Like a lot of experimental psychological research, the hostile media effect suggests we’re not as smart as we think we are. We might like to think of ourselves as impartial judges of credibility and fairness, but the evidence says otherwise. Liberals and conservatives can (and often do) believe the same news report is biased against both their views; they aren’t both right.

...Communications researcher Scott Reid has proposed that we can explain the hostile media effect through the psychological theory of self-categorization. This is a theory about personal identity and group identity, and it says that we “self-stereotype,” placing conceptual labels on ourselves just as we might make assumptions about other people. We all have multiple identities of this kind: gender, age, political preferences, race, nationality, subculture, and so on.


Here
are is more about Reid's experiments. Stray's article lays it out in more detail. There's even a chart.

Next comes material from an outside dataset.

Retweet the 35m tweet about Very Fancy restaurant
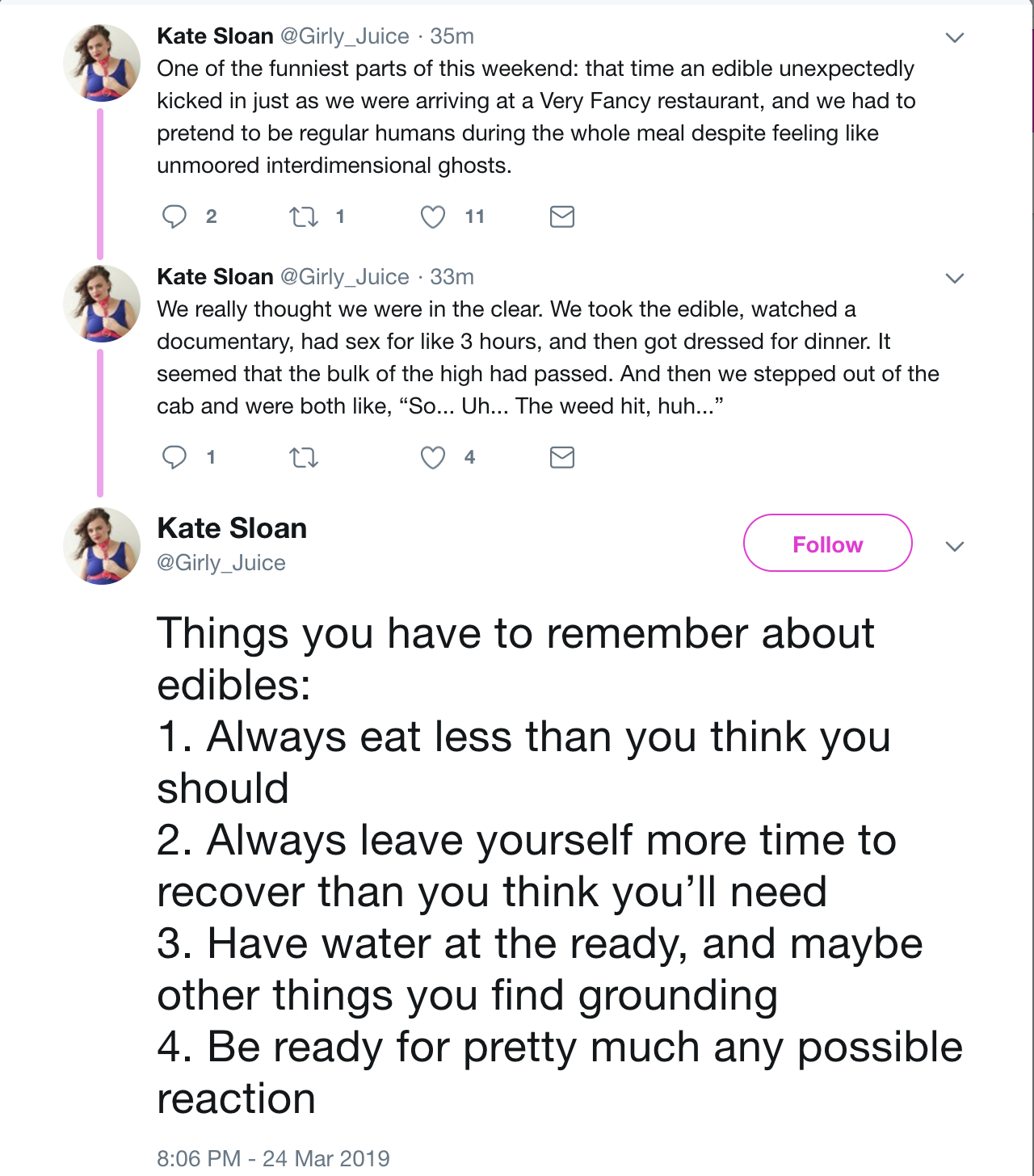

For my purposes, this is the nut: Our perception of bias changes depending on the self-identity we currently have in mind.Those self-identities are insidious. In Buddhism, we generally just call it the Self. The Self is the thing that we create in our minds then treat as a solid, unchanging real thing that has to be dressed up and defended and credentialed and compared to all the other Selves out there. We feel good about our Self or bad about it, depending on how we think it's doing in regard to all the Other Selves.

That opposition between Self and Other creates suffering. It leads to feelings of inferiority or superiority -- or at best, separateness.

Stray suggests that the way for journalists to overcome accusations of bias from all sides is to downplay the divisions, to not pit one side against the other. (Obviously some journalists don't give a shit about this; I'd argue that they're not true journalists but propagandists.)

The trick would be to shy away from invoking divisive identities, preferring frames that allow members of a polarized audience to see themselves as part of the same group. ... Encouraging the audience to perceive itself as unified — this seems simplistic, or naïve. But the consideration of identity is foundational to fields like mediation and conflict resolution. Experimental evidence suggests that it might be important in journalism too.


In all of life, seeing life or society as "all" seems to me to be the best way to reduce complaints because it reduces suffering about problems that are only problems if you're protecting a Self.